*Task statement:* Pictures must not appear in the copy. Set down exactly the line with "Where should I click to: Select" and each line after it through the end of the data below.

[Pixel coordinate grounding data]
·····

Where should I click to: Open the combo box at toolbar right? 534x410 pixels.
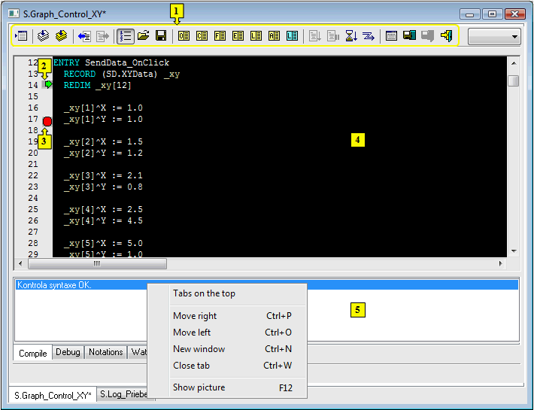coord(494,36)
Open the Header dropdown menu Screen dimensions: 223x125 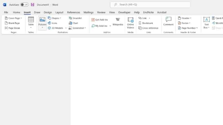pos(185,18)
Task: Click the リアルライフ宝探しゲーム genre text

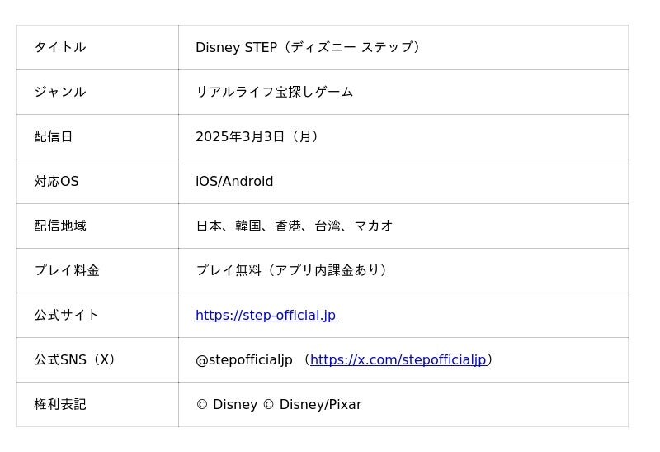Action: point(274,92)
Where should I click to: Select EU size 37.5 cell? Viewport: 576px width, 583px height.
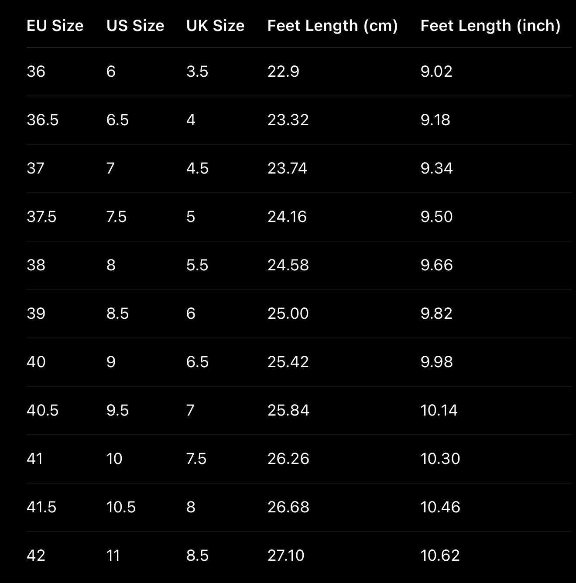point(41,217)
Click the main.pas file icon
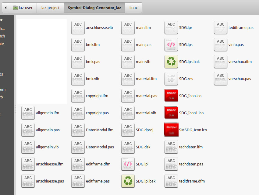This screenshot has width=259, height=195. click(x=128, y=44)
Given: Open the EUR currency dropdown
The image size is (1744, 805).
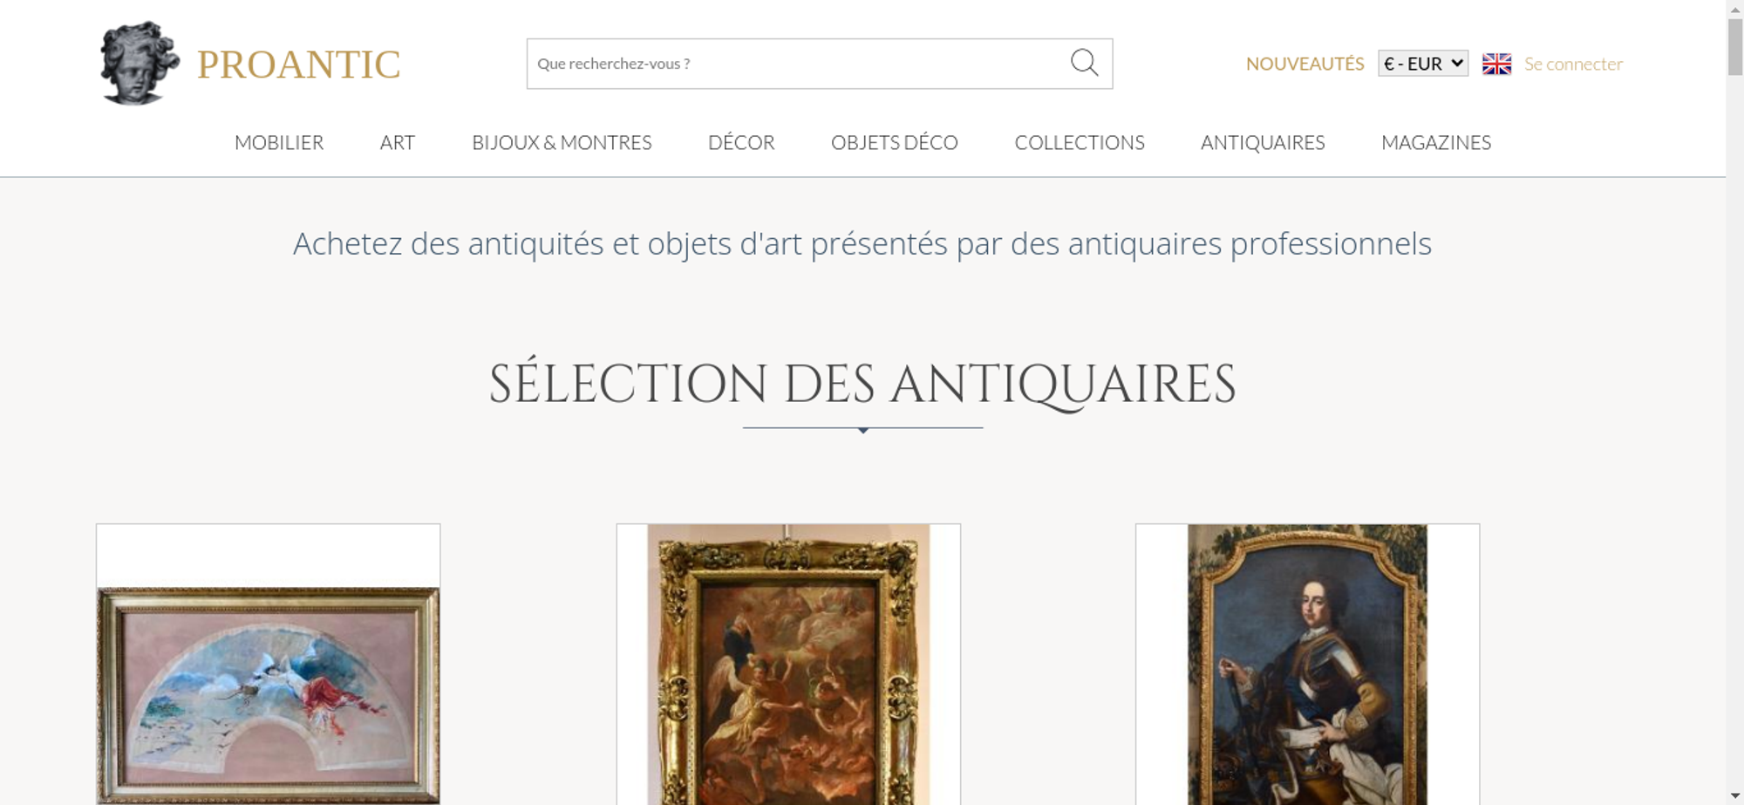Looking at the screenshot, I should (x=1423, y=64).
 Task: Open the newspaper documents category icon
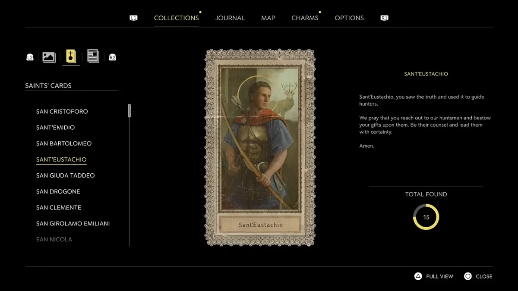tap(93, 56)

·····

*Response area:*
Where should I click to: Select EU size 37.5 cell? Viewport: 576px width, 583px height.
point(41,217)
Click the main.pas file icon
This screenshot has width=259, height=195. click(x=128, y=44)
Given: Open the EUR currency dropdown
The image size is (1744, 805).
Looking at the screenshot, I should (x=1423, y=64).
 Task: Open the newspaper documents category icon
tap(93, 56)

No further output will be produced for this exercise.